__SELECTED EXTRACT__.
>> Begin
Lucian Freud: Real Lives In Focus Tate Liverpool – Alice Lenkiewicz  

Lucian Freud, Real Lives,Tate Liverpool

Lucian Freud – Real Lives is the first exhibition of his work in the North West for thirty years. Widely regarded as a master of modern portraiture, this exhibition brings some of Freud’s most iconic paintings, etchings and photographs, providing an ‘intimate glimpse into Freud’s Life.’ The exhibition focuses on portraits of friends and family, animals, most often pets of the sitters. Still, lives and nature play an essential role through Freud’s commitment to painting the human figure, painting plants, trees and inanimate objects. 

Lucian Freud once said he wanted to paint drama in his pictures which is why he painted people

People have brought drama to pictures since the beginning. The simplest human gestures tell stories.’ Freud was German-born and was a leading figurative artist of the 20th century, a seventy-year career. He maintained a lifelong interest in the human face and figure, relentlessly exploring the possibilities of portraiture. Always painting from life, he was drawn to people he was familiar with, friends and family, expressing the cycles and transformations of his relationships. He expected commitment from his sitters, many of who posed for him for weeks, months and years. He sometimes turned his gaze inward, applying the same scrutiny to his self-portraits.

Lucian Freud Self-Portrait
Lucian Freud Self-Portrait Courtesy Tate Liverpool

The exhibition pulls you in on quite an intimate level. I had never seen any of Lucien Freud’s work first-hand, so I wanted to see what stood out to me and what it was that many found fascinating. The exhibition combines oil paintings, detailed etchings, ink drawings, still life, landscape, plants, book illustration, inanimate objects and portraiture, including archival photographs stemming from the early years of Freud’s life up until his death.

In this exhibition, we are offered a glimpse into how people interested him and why he enjoyed painting them. There appear to be deep connections between his studies of close friends and family. My initial surprise with some of the works were that they were quite small. I wasn’t expecting this. I must have had a very different preconception of him as I imagined huge portraits for some reason, but they were primarily medium, small with the odd, very large painting. Maybe this was the case for this particular exhibition.

The exhibition begins with Freud’s early works, his painting ‘self-portrait, man with a thistle’, 1946. I could see that Freud’s interest in drama came through in this work. The thistle itself seems to have a sense of life about it, even though it has been picked and has died. And the self-portrait of Lucian Freud tends to be quite engaged with the viewer. There is an eerie atmosphere to this painting and you wonder what the relationship is between him and the thistle if there is one at all. However, the contrast of human and thistle creates an exciting tension.
>> End
__DATASET CONTENT__.
>> Begin
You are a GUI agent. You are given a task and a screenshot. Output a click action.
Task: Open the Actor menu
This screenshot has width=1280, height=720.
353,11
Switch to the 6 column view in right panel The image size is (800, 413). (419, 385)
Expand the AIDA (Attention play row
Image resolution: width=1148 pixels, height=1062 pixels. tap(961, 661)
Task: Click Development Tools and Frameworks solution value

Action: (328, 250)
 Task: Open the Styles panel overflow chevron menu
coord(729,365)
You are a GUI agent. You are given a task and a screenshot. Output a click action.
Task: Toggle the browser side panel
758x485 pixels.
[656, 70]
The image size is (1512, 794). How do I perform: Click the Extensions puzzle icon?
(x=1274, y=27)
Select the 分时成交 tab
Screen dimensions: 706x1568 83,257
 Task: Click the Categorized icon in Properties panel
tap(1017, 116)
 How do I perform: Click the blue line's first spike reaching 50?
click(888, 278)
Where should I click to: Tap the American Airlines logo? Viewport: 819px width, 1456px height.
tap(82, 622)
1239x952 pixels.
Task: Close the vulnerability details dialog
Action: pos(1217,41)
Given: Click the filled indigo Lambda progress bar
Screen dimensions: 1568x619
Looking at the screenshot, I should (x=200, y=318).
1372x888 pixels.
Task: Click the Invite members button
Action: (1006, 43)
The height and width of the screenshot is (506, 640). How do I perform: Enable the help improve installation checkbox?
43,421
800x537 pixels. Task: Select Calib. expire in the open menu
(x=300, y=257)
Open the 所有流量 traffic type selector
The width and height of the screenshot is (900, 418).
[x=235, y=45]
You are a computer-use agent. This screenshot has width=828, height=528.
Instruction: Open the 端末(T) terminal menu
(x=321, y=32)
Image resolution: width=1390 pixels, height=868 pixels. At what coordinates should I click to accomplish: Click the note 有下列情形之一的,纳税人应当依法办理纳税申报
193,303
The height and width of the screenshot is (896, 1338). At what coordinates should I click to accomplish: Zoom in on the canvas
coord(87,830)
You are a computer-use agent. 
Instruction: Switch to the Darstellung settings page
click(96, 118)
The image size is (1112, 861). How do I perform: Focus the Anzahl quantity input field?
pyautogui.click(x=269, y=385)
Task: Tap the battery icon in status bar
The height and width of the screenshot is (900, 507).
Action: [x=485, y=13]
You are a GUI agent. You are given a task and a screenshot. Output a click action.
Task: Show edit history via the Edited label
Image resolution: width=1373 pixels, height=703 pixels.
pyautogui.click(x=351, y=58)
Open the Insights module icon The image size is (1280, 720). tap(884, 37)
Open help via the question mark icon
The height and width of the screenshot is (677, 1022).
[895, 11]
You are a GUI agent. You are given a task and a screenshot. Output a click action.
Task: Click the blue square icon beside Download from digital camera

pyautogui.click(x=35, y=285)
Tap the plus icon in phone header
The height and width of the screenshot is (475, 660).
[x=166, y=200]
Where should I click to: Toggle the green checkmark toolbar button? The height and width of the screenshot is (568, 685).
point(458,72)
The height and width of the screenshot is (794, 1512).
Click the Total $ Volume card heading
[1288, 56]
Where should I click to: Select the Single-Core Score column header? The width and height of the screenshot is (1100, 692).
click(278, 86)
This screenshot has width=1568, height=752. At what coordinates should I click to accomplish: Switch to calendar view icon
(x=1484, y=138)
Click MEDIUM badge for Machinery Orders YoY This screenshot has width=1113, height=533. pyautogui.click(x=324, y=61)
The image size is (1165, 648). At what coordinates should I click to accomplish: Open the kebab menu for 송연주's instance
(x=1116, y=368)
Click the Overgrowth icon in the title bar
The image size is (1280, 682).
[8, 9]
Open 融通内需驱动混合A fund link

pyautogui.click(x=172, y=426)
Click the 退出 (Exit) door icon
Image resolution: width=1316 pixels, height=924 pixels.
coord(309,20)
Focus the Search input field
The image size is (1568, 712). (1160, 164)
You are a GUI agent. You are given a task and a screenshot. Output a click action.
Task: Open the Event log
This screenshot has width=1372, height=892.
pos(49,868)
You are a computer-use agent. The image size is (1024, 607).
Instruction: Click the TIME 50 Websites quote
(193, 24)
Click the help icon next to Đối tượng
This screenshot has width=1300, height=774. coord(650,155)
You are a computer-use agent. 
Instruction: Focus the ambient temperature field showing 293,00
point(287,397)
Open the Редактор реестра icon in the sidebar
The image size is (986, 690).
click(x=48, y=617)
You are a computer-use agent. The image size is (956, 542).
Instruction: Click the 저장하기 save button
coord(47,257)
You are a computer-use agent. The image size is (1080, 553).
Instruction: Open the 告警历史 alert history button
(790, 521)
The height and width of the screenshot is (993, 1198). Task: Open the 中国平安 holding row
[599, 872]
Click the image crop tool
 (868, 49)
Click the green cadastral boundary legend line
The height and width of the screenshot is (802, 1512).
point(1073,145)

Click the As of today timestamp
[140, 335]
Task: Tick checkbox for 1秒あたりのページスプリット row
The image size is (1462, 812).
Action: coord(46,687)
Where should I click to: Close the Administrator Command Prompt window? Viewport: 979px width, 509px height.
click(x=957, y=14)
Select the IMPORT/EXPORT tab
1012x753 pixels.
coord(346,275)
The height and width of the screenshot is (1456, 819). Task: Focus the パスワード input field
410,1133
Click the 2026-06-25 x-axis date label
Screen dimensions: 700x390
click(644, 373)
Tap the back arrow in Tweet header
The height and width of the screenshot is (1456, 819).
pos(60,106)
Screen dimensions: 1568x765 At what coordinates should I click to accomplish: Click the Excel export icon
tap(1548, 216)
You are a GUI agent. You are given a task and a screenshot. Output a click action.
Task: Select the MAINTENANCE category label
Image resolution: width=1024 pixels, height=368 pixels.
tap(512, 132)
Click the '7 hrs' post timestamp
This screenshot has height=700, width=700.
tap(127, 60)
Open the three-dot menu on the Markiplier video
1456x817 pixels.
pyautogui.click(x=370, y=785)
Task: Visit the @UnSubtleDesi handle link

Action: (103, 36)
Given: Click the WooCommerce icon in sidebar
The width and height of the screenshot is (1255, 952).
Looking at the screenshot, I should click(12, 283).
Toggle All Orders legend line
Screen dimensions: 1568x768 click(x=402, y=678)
>> End
Carry on the review of the Lucian Freud exhibition at Tate Liverpool, starting after its final sentence.

As you walk on, you come to his ink drawing of Narcissus, 1948, a beautiful small drawing of this mythological person looking at his reflection, created in a different way than traditional approaches, literally splicing the paper with ink into two halves, in an abstract way to create the idea of a reflection rather than creating a realist effect. Freud creates this image of self-admiration in a simple ink drawing, almost abstracted, focusing on line, detail and tonal contrasts. I noticed Freud’s frequent attention to line and mark-making, the cross-hatching and shading. His drawing comes through as an essential aspect of his work.

The exhibition is divided into sections, allowing the viewer to gain a more focused view of his main themes and the people in his life. One of those people was Charlie Lumley. In his painting of boy smoking 1950-51, oil paint on copper, everything is so precise the structure of the face the detail of the cheekbones quite a powerful picture. Freud painted Charlie with a cigarette in his mouth. Freud became friends with the Lumley family when he lived in Paddington at the end of the Second World War. Charlie showed Freud the local nightlife and Freud helped Charlie when he ran into trouble with the law. They enjoyed each other’s company. Freud envied Charlie’s success with the girls. They both got on very well and became good friends at the time. Although a good portrait, one thing that didn’t appeal to me about this portrait was that Charlie had no neck, but instead, his head seemed to be positioned on an angled surface. I wasn’t sure what the point of it was, but maybe it worked without me being consciously aware, although I felt myself ultimately wanting to a see a piece of Charlie’s neck and possibly even a small corner of a lapel or polo neck jumper.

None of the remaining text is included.